__BRANO__.
________________________

Il telegiornale ecco che annuncia la grossissima balla della scoperta del gene della schizofrenia. La schizofrenia è una malattia inventata di sana pianta per spiegare fenomeni di persone che si comportano in un certo modo poco adatto al sociale. Tanti studiosi non allineati hanno ampiamente dimostrato l'incongruenza e l'assurdità di definire schizofrenica una persona. Ciò non dice nulla a riguardo dell'individuo a cui la si è additata ma dà a chi gli sta attorno la possibilità di annullarlo nelle sue pretese, nei suoi intenti e nei suoi scopi;  e la sua stessa vita e le sue possibilità vengono così ormai gestite da altri. La schizofrenia dunque rappresenta "la sola possibilità per poter essere in una situazione impossibile da vivere". Quindi non può esistere il  gene della schizofrenia per il semplice fatto che non esiste la schizofrenia come malattia, ma come condizionamento sociale. Semmai potrà esistere il gene della psichiatria; ma non lo scopriranno mai, almeno non si azzarderanno. Un individuo, solo, non potrebbe impazzire, essere schizofrenico, psicotico, ecc...  poiché non c'è chi gli addita o gli riconosce la malattia. Ma quando entra nel campo gravitazionale sociale allora automaticamente avviene il riconoscimento tramite canoni prestabiliti, viene misurata la sua capacità di adattamento e di condizionamento al sociale. Quindi: bollato ed etichettato. La televisione come la psichiatria diventa così un potente quanto terribile mezzo per assoggettare. La televisione dunque ci mostrerà un simpatico Vittorino Andreoli (psichiatria), un altrettanto simpatico, colto ed eloquente Mirabella (conduttore televisivo) insieme al suo simpatico e fedele cagnolino dott. Gargiulo; ci mostrerà un simpatico e tranquillante (sic) ministro e dittatore della sanità U. Veronesi. Non ci mostrerà però troppo di ciò che contraddice tutta questa simpatia omogeneizzata come per es. esponenti dell'antipsichiatria, rappresentanti delle "medicine alternative" come  l'Igienismo che è apertamente in contrasto con le teorie e pratiche mediche. 
Le persone simpatiche mi sono
antipatiche

La realtà quasi sempre non è mai tanto simpatica come mostra la tivvù. Se esistono degli schieramenti politici ove possono prevalere di volta in volta ora l'uno ora l'altro, per quel che riguarda la scienza e il sistema economico non c'è un contraddittorio plausibile e attendibile che possa contrastare la tendenza vigente, unilaterale; dittatura incontestabile e non apparente, non facile da comprendere per le masse.

________________________

__DOMANDE__.
#1 Nel brano, quale attività svolge Mirabella?
#2 Per favore, riscrivi la parte del brano che inizia con "La realtà quasi" e termina con "per le masse.", sostituendo "tivvù" con "televisione".
#3 Elenca tutte le persone citate per nome o cognome nel brano.
I dati provengono da un'altra fonte.

__DATI FORNITI__.

________________________

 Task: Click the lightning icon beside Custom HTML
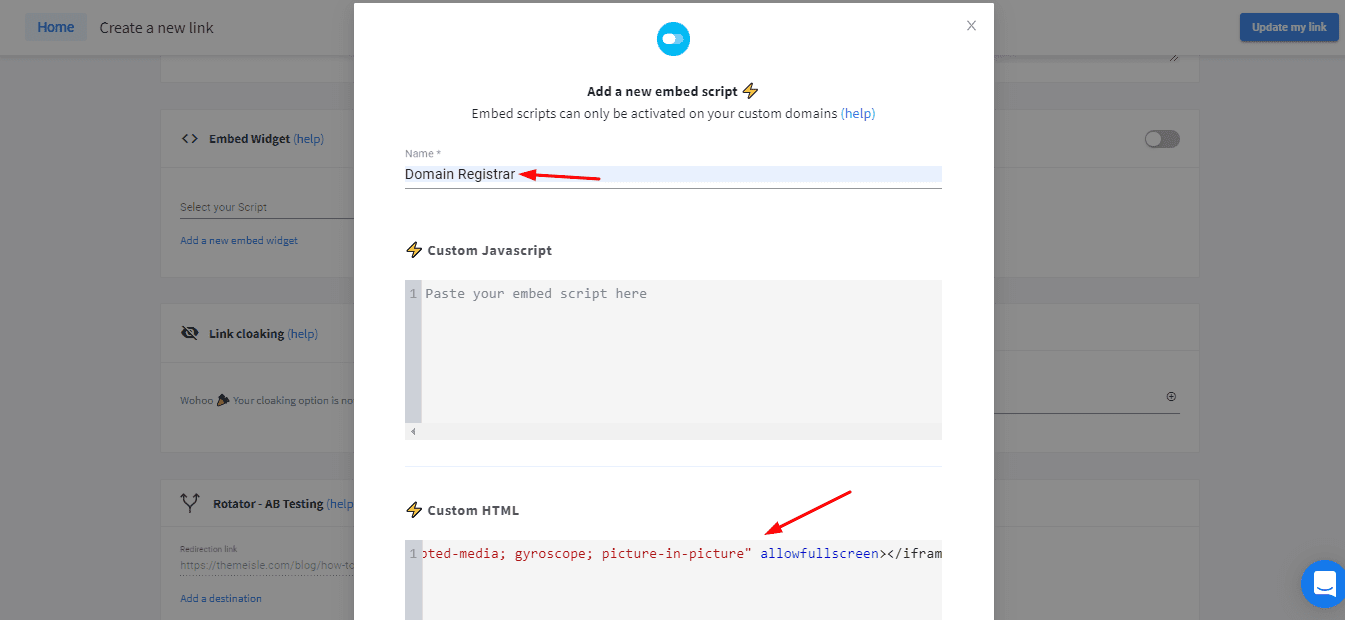[414, 510]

________________________

__SOLUZIONI__.
#1 È un conduttore televisivo.

#2
La realtà quasi sempre non è mai tanto simpatica come mostra la televisione. Se esistono degli schieramenti politici ove possono prevalere di volta in volta ora l'uno ora l'altro, per quel che riguarda la scienza e il sistema economico non c'è un contraddittorio plausibile e attendibile che possa contrastare la tendenza vigente, unilaterale; dittatura incontestabile e non apparente, non facile da comprendere per le masse.

#3 Vittorino Andreoli, Mirabella, dott. Gargiulo, U. Veronesi